Friday, October 17, 2008

sanctioned incompetence

Last weekend I had the privilege and opportunity to attend the Catalyst Conference in the Atlanta area with 8 of my students from Concordia University - they were all from our Thrivent Scholars Program and this was the culmination of that experience from the past year. One of the speakers we heard was Dave Ramsey, a financial guru who comes from the Christian perspective. Dave's talk was on the 5 things that destroy unity - and the final "thing" was what he entitled SANCTIONED INCOMPETENCE.
We all know what this is - and we all can name people in our organizations that should have been gone a LONG time ago, but have not been confronted with their lack of competence within the job into which they have been placed. For those people who are incredibly competent and work hard to make a difference for their organizations, this is not only demoralizing but does, as Mr. Ramsey pointed out, destroy any sense of unity - and lack of unity leads to lack of production.
Why is it that so many people are allowed to continue when their supervisor knows they are incompetent, everyone else knows they are incompetent, and they themselves know they are incompetent (okay, maybe they don't know, because if they did know they were incompetent, they would probably NOT be incompetent). I think it comes to a very simple answer - people are afriad to confront. It is not easy to say to someone "you are not doing a good job and you need to improve or you will be fired." And yet, as Mr. Ramsey pointed out, leaders who won't confront aren't really leaders. For the sake of the organization, leaders need to confront those who are incompetent; for the sake of the best workers in the organization, leaders need to confront those who are incompetent.; for the sake of the stakeholders of the organization, leaders need to confront those who are incompetent; for the sake of the future customers of the organization, leaders need to confront those who are incompetent; and for the sake of those who are incompetent, leaders need to confront them so they can find a better niche for themselves and be a whole lot happier and more productive.
As leaders, let's step up to the plate and confront those in our organization who just aren't cutting it - they may need training; they may need encouragement; they may need a new position; they may need a vacation; or they may need to go. Whatever it takes, let's get rid of sactioned incompetence!

1 comment:

Unknown said...

Don,
My wife, Jan, and I have learned during our 38 years of marriage and 20+ years of working with premarital and married couples is that many of us haven't experienced strong marriage-relationship models that have show us what healthy conflict looks like, and I think the same is true in the workplace.
Healthy conflict (constructive confronting) is all about intimately knowing someone we respect and care about. I think Rick Warren expressed it well in "The Purpose-Driven Life" when he wrote (paraphrased) that conflict is the tunnel you pass through to get to intimacy (really knowing who someone is and what they believe, understand, and care about).
I think it is self-evident that if I respect and care about another, I want to know if they disagree with me or have a different expectation.
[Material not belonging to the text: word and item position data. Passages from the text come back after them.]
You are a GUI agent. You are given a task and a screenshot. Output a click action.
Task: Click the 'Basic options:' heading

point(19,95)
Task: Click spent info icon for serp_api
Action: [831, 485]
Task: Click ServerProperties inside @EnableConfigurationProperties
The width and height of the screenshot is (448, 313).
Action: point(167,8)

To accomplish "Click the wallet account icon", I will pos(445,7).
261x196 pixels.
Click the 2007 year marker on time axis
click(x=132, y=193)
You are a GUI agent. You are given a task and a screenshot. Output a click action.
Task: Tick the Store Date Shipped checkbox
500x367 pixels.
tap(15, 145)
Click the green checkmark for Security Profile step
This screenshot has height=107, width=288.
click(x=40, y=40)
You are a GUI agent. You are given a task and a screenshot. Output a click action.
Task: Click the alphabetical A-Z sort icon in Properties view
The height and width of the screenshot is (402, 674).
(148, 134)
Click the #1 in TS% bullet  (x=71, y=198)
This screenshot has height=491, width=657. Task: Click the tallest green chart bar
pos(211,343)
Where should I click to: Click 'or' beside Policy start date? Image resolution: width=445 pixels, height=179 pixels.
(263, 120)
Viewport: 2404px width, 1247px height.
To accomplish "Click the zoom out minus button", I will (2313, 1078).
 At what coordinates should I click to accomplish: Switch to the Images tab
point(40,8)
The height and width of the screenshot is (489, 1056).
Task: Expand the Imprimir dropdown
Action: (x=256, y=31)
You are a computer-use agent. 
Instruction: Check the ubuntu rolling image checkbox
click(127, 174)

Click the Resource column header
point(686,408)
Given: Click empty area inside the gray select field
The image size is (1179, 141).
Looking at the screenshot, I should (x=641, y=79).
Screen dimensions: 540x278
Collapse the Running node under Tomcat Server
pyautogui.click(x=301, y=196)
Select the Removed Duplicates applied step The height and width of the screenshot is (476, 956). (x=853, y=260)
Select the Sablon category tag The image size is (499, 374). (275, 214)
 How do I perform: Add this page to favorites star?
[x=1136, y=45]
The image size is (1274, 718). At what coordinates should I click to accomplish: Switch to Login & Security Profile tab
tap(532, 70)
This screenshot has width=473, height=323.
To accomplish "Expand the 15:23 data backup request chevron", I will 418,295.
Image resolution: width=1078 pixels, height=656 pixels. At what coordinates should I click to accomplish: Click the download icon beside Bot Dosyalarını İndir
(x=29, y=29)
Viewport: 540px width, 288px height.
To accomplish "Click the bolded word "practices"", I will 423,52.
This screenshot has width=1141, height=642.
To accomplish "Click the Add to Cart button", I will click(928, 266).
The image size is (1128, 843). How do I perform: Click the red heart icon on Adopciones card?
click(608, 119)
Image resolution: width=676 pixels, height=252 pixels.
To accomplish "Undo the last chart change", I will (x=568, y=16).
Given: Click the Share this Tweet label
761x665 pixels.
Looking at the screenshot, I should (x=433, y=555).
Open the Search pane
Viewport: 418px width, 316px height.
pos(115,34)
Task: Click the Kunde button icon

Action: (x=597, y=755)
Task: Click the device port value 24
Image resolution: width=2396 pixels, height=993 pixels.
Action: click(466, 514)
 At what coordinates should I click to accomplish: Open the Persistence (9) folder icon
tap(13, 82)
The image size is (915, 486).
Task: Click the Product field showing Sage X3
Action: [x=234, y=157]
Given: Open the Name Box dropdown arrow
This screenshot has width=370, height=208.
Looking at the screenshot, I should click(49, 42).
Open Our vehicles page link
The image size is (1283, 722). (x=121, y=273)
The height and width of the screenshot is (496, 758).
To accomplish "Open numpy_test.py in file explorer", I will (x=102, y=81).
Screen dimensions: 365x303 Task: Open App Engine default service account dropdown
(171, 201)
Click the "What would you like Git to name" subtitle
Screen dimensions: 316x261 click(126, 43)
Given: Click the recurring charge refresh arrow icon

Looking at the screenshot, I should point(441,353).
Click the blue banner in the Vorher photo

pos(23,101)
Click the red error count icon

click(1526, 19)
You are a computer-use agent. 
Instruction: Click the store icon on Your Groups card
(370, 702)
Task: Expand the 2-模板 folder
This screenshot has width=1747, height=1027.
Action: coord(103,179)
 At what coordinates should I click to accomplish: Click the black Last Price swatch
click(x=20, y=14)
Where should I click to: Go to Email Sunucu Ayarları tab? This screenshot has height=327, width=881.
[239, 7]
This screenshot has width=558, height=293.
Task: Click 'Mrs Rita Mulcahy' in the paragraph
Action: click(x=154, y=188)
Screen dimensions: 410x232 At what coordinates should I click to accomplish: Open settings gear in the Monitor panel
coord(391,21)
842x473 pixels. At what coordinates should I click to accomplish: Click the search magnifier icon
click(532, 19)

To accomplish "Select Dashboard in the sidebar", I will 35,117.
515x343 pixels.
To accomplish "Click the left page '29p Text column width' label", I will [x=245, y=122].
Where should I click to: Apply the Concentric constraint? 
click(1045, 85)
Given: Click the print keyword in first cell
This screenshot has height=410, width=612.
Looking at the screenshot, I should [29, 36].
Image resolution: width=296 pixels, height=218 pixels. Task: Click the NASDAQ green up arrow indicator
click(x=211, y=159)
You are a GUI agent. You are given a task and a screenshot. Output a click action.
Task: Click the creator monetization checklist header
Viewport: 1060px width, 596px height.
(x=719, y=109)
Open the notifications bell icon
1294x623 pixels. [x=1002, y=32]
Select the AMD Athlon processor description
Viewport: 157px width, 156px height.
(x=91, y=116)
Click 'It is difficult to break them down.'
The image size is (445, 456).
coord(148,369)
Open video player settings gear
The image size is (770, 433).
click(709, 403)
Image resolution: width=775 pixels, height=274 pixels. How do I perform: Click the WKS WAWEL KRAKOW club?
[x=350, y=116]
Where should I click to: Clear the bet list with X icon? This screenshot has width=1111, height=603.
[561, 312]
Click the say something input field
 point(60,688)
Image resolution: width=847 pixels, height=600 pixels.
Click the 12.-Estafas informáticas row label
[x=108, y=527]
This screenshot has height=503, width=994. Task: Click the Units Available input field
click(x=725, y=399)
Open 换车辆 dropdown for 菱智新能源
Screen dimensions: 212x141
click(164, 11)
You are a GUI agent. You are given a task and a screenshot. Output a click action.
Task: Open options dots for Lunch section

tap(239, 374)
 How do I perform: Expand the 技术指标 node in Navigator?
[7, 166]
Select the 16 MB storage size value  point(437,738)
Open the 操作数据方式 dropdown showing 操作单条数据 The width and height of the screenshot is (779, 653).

Confronting those differences in a healthy, construtive way leads to better mutual understanding, which leads to intimacy.
In the workplace environment, when a leader confronts an employee who has a different expectation/understanding about what competence is, the leader learns more about who that employee is and what he or she believes and knows. The leader is also offering the employee an opportunity to know her or him better. Further, the leader is empowering the employee by helping him or her experience healthy conflict.